Quasi-periodic oscillations in the TESS light curve of TX Col, a diskless intermediate polar on the precipice of forming an accretion disk

TL;DR

This study investigates quasi-periodic oscillations in TX Col's light curve, suggesting a transitional accretion regime involving diamagnetic blobs that could lead to disk formation in a previously diskless system.

Contribution

It introduces the concept of a diamagnetic-blob accretion regime to explain observed QPOs and transitional accretion states in TX Col, expanding understanding of accretion processes in intermediate polars.

Findings

QPOs appear during enhanced accretion episodes.

QPOs are within 10-25 cycles per day frequency range.
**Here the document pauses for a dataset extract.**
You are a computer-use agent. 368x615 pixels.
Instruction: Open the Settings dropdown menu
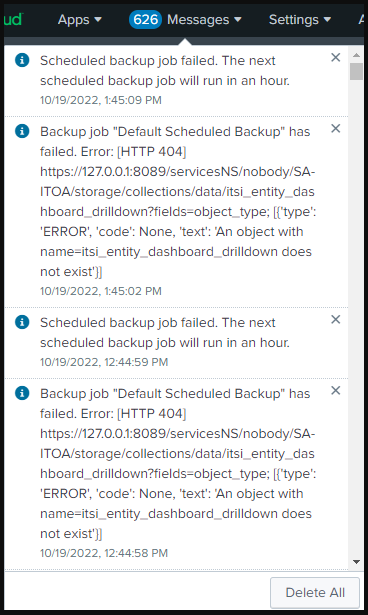point(300,20)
Evidence suggests formation of a diamagnetic-blob torus near the circularization radius.

Abstract

One of the fundamental properties of an intermediate polar is the dynamical nature of the accretion flow as it encounters the white dwarf's magnetosphere. Many works have presumed a dichotomy between disk-fed accretion, in which the WD accretes from a Keplerian disk, and stream-fed accretion, in which the matter stream from the donor star directly impacts the WD's magnetosphere without forming a disk. However, there is also a third, poorly understood regime in which the accretion flow consists of a torus of diamagnetic blobs that encircles the WD. This mode of accretion is expected to exist at mass-transfer rates below those observed during disk-fed accretion, but above those observed during pure stream-fed accretion. We invoke the diamagnetic-blob regime to explain the exceptional TESS light curve of the intermediate polar TX Col, which transitioned into and out of states of enhanced accretion during Cycles 1 and 3. Power-spectral analysis reveals that the accretion was principally stream-fed. However, when the mass-transfer rate spiked, large-amplitude quasi-periodic oscillations (QPOs) abruptly appeared and dominated the light curve for weeks. The QPOs have two striking properties: they appear in a stream-fed geometry at elevated accretion rates, and they occur preferentially within a well-defined range of frequencies (~10-25 cycles per day). We propose that during episodes of enhanced accretion, a torus of diamagnetic blobs forms near the binary's circularization radius and that the QPOs are beats between the white dwarf's spin frequency and unstable blob orbits within the WD's magnetosphere. We discuss how such a torus could be a critical step in producing an accretion disk in a formerly diskless system.